Фото Reuters
Еще в начале 1990-х годов многие западные социологи указывали на специфическую особенность постсоветских стран – «седловидную» структуру общества и дефицит социального капитала. Так они обозначали слабость и немногочисленность социальных объединений, заполняющих нишу между семьей и государством. Эта особенность сопряжена с избыточным присутствием государства, гиперцентрализацией власти, низкой предприимчивостью населения, неукорененностью культуры диалога и консенсуса.
Наоборот, развитые страны Запада, по мнению тех же социологов, отличает способность стихийно создавать прочные объединения «среднего звена» – таких как коммерческие фирмы и политические партии.
Интересно, что в России эта концепция вызвала ожесточенное неприятие: «Среди западных исследователей, дававших оценки российских реформ, довольно широко распространена точка зрения, что Россия, как и большинство пост-коммунистических стран, страдает от дефицита социального капитала. <…>
Этот тезис был первоначально сформулирован исследователями-теоретиками, которые основывались скорее на собственных интуитивных предположениях и имели весьма приблизительное представление о культурно-исторических особенностях развития России, так и о многоплановых неоднозначных реалиях советской эпох, когда страна была скрыта за «железным занавесом». Показательно в данном случае убеждение Фукуямы, что Россия является индивидуалистическим обществом, члены которого не умеют объединяться друг с другом» [1, с. 261–262].

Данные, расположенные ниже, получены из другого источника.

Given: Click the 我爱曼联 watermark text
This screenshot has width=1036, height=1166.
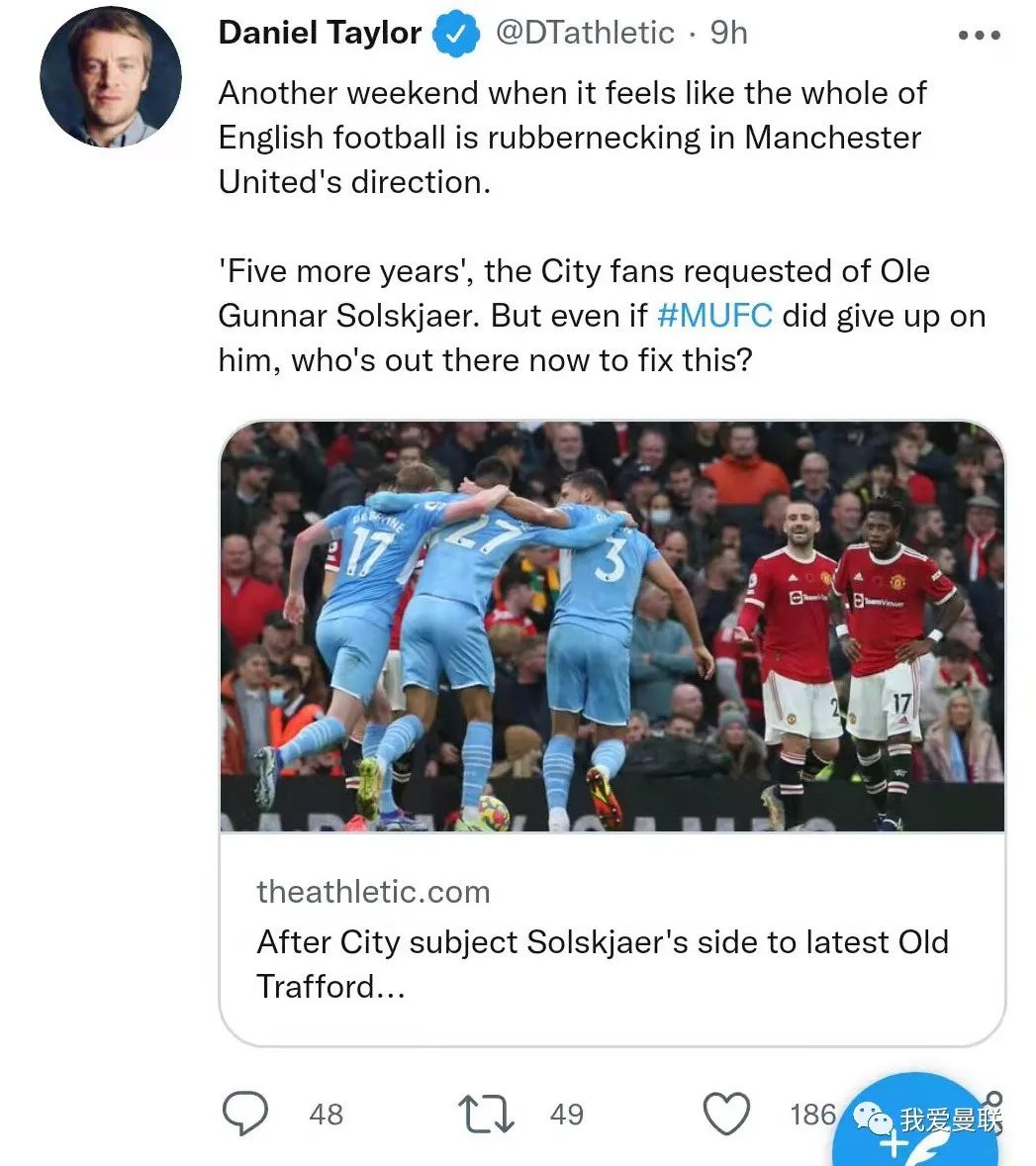Looking at the screenshot, I should pyautogui.click(x=951, y=1119).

С нашей точки зрения, это как раз тот случай, когда со стороны видней. Слабость структур среднего звена может быть объяснена историческим дефицитом легитимности российской власти. Всякая независимая общественная сила на протяжении столетий расценивалась государством как потенциально более легитимная и «на всякий случай» подминалась или уничтожалась.
Но насколько глубока эта проблема? Наша гипотеза заключается в том, что именно слабость объединений среднего звена является узлом, средостением российских проблем. В отношении политики и экономики это было неоднократно проделано. А можно ли свести к «седловидной» структуре российского общества, например, демографическую проблему?
Оказывается, можно, если вспомнить аксиомы американского социолога Амитая Этциони:
1) люди рождаются и живут в сообществах;
2) сообщества существуют благодаря вырабатываемым в них моральных ценностям.
Это только кажется, что репродуктивные планы формируются на уровне индивидуума или семьи. Как ни странно, но социологические исследования показывают, что «производство детей является моральным и коммунитарным актом», а интериоризация моральных и межличностных ценностей происходит на уровне среднего звена. Так, рождаемость зависит не столько от религиозности родителей, сколько от их воцерковленности, то есть степени участия в жизни той или иной религиозной организации (прихода, общины и т.д.).
Интересно, что провисание среднего звена наблюдается не только в структуре общества, но и в социальной теории. В России хорошо разработаны и активно циркулируют индивидуалистические и коллективистские идеи, проходящие под двумя рубриками – либерализм и социализм. Между тем, если взять либерализм за тезис, а социализм за антитезис, то в западной социальной теории есть обширное поле исследований, претендующее на синтез. Это так называемый коммунитаризм (communitarian) – направление в социальной теории, стремящееся к сильному гражданскому обществу, основой которого являются местные сообщества и общественные организации, а не отдельные личности. Учитывая специфику российского общества можно предположить, что ассимиляция, усвоение коммунитаристских идей – это хотя и заведомо долгий, но весьма плодотворный процесс.
[1]. Гражданское общество: Зарубежный опыт и российская практика. М., 2011.